Overheal wrote: » :rolleyes: Why would I say I learned about washing my hands after a piss, in Junior Infants, when I never attended an Irish Junior Infants school? There was a lesson plan about it in Kindergarten, and I attended Kindergarten, in Arlington WA. And I attended Secondary in Ennis, Ireland. I live in Clemson SC. Do you need a blood sample?
Kendrick Jolly Ibex wrote: » Wherever you grew up, is not the Bronx. Try and have a bit of decorum in your posts.
Kendrick Jolly Ibex wrote: » Sure why not wear a mask or better yet - download an app on your phone. Next we’ll have people carry a sign and then a yellow ribbon if you’d had the virus and a red one if you don’t and let’s make all these changes in the work place so people don’t get infected and close all these businesses and then every time you want to get something done and it’s delayed or broken or wrong, the reason for that delay will be “Covid-19” and nobody will be allowed question that excuse because “it’s about saving lives” even though the chances of getting and dying from the virus are close to zero but let’s not let that get in the way because “people have died” which no reasonable person could ever argue against so we all just have to accept what we’re told and be good little citizens even though we can see the reality is something different.
Deleted User wrote: » Vietnam yesterday. That is what a society with what must have been 90%-100% mask usage two and a half months ago looks like now. They're really not that scary. Wear them for a while to help and then stop wearing them. I'll never understand the issue people have with them.
Kendrick Jolly Ibex wrote: There is no co-relation btw wearing face masks and a reduction in the number of cases which is the whole argument behind wearing face masks.

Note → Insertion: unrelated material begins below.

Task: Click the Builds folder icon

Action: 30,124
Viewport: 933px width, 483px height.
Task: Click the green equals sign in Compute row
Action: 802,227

Results show a near perfect correlation between early universal masking and successful suppression of daily case growth rates and/or reduction from peak daily case growth rates, as predicted by our theoretical simulations. Taken in tandem, our theoretical models and empirical results argue for urgent implementation of universal masking in regions that have not yet adopted it as policy or as a broad cultural norm. As governments plan how to exit societal lockdowns, universal masking is emerging as one of the key NPIs (non-pharmaceutical interventions) for containing or slowing the spread of the pandemic. Combined with other NPIs including social distancing and mass contact tracing, a “mouth-and-nose lockdown” is far more sustainable than a “full body lockdown”, from economic, social, and mental health standpoints.
John O.Groats wrote: » It really isn`t except for the drama queens who try to make a big deal out of it for their own bizarre reasons.